The Fowler Museum at the University of California, Los Angeles has announced the appointment of Matthew H. Robb as chief curator. Robb, who previously worked as curator of the arts of the Americas at the de Young Museum in San Francisco, will begin his new position on June 13.
Robb’s background in Native American, Oceanic, and African art is particularly suited to the Fowler Museum, which is noted for its collection of art and artifacts from Africa, Asia, the Pacific, and the Americas. Robb is also a specialist in the art and archeology of ancient Mesoamerica. At the de Young, Robb conducted research on pieces in the institution’s permanent collection with a particular emphasis on murals from the ancient Mexican city of Teotihuacan. He additionally created a database of more than 500 examples of stone masks from Teotihuacan that now acts as a digital catalogue raisonné of these little-studied objects, a project resulting from Robb’s time as a scholar at the Getty Research Institute in 2015. Robb also was responsible for the institution’s acquisition of the Weisel Family Collection of Native American art.
Before his time at the de Young, Robb served as associate curator of the department of the arts of Africa, Oceania, and the Americas at the St. Louis Art Museum, where he began his career as an Andrew W. Mellon postdoctoral curatorial fellow in 2007. There, he organized the first reinstallation of the institution’s ancient American collections in 30 years, and also headed the reinstallation of the African, Oceanic, and Native American collections. While there, Robb also worked to bring in the Donald Danforth Jr. collection of Plains Native American art.
Robb completed his undergraduate degree at Princeton in 1994, his master’s degree at the University of Texas at Austin in 1999, and his Ph.D. at Yale in 2007. At Yale, his thesis on Teotihuacan compounds earned the Frances Blanshard Fellowship Fund.
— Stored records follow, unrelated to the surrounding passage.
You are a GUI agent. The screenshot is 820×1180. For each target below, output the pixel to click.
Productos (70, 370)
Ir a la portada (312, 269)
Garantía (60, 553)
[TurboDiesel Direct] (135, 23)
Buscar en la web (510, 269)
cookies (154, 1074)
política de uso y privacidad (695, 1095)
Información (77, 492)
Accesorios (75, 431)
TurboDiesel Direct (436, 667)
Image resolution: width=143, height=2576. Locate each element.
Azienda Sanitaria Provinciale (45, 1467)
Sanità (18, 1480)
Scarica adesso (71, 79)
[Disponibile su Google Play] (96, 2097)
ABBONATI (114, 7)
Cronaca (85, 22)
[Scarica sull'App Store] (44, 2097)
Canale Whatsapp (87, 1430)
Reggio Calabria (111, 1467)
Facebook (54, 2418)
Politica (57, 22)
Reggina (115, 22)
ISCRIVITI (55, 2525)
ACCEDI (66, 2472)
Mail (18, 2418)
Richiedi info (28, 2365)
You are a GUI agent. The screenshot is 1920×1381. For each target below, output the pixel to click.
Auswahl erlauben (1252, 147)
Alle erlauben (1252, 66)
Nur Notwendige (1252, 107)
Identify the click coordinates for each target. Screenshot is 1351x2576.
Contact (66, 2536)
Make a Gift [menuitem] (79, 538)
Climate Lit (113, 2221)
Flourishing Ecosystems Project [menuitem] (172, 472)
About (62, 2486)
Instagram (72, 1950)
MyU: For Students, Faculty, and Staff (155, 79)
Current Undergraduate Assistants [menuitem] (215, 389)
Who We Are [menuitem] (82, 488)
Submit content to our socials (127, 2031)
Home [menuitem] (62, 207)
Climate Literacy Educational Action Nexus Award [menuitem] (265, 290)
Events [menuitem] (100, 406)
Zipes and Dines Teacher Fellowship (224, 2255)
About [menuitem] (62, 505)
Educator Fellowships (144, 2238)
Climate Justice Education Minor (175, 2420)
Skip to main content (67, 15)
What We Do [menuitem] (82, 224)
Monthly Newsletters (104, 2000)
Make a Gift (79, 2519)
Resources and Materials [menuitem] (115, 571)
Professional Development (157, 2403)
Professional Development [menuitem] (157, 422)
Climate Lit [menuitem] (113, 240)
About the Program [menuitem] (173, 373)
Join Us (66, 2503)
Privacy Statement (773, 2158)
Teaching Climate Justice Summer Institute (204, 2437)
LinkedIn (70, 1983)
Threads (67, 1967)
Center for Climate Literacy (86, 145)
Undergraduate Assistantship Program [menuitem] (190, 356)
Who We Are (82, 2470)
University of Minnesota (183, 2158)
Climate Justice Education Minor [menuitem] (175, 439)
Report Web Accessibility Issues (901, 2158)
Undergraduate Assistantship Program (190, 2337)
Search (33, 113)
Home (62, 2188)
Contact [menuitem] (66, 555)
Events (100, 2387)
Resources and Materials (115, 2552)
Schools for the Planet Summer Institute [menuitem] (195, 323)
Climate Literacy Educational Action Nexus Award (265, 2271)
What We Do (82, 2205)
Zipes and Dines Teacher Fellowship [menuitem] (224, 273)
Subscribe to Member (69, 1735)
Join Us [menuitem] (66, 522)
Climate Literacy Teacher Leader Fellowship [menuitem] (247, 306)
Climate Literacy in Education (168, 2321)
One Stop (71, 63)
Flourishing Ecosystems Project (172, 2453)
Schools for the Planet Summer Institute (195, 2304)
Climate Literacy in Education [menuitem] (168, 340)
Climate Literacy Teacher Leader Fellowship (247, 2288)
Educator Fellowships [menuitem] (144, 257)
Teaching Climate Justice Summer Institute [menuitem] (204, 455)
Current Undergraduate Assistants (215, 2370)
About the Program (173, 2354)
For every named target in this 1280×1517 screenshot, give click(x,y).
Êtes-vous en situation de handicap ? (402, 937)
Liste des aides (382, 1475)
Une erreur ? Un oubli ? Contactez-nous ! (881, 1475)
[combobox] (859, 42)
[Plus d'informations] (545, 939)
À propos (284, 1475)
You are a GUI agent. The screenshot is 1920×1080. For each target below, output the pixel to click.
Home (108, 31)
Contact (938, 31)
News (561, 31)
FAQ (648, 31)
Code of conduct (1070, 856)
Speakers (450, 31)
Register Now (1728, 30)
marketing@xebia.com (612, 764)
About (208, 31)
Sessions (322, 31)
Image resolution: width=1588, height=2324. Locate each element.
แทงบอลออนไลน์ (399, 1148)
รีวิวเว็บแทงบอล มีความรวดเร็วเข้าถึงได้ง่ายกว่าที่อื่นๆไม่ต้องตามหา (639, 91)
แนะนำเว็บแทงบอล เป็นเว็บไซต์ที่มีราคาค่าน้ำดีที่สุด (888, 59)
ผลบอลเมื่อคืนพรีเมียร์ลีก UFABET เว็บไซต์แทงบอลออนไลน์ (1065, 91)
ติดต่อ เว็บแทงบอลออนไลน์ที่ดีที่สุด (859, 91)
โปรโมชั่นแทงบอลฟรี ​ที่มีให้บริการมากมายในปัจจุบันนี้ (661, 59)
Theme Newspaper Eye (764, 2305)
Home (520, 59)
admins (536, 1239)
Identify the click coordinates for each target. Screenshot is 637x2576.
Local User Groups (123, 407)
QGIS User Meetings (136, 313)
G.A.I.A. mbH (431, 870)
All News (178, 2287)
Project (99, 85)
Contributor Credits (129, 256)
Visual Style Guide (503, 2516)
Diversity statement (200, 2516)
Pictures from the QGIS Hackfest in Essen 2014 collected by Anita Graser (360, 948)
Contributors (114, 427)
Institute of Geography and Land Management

Since then, Robb has lectured and written on subjects ranging from copper plaques of the ancient Midwest to the history of collecting pre-Columbian art in the 1950s and ’60s, and has lectured on pre-Columbian art at Washington University in St. Louis and St. Louis University. Robb has also worked as a visiting curator at the Walters Art Museum in Baltimore and the Princeton University Art Museum in New Jersey.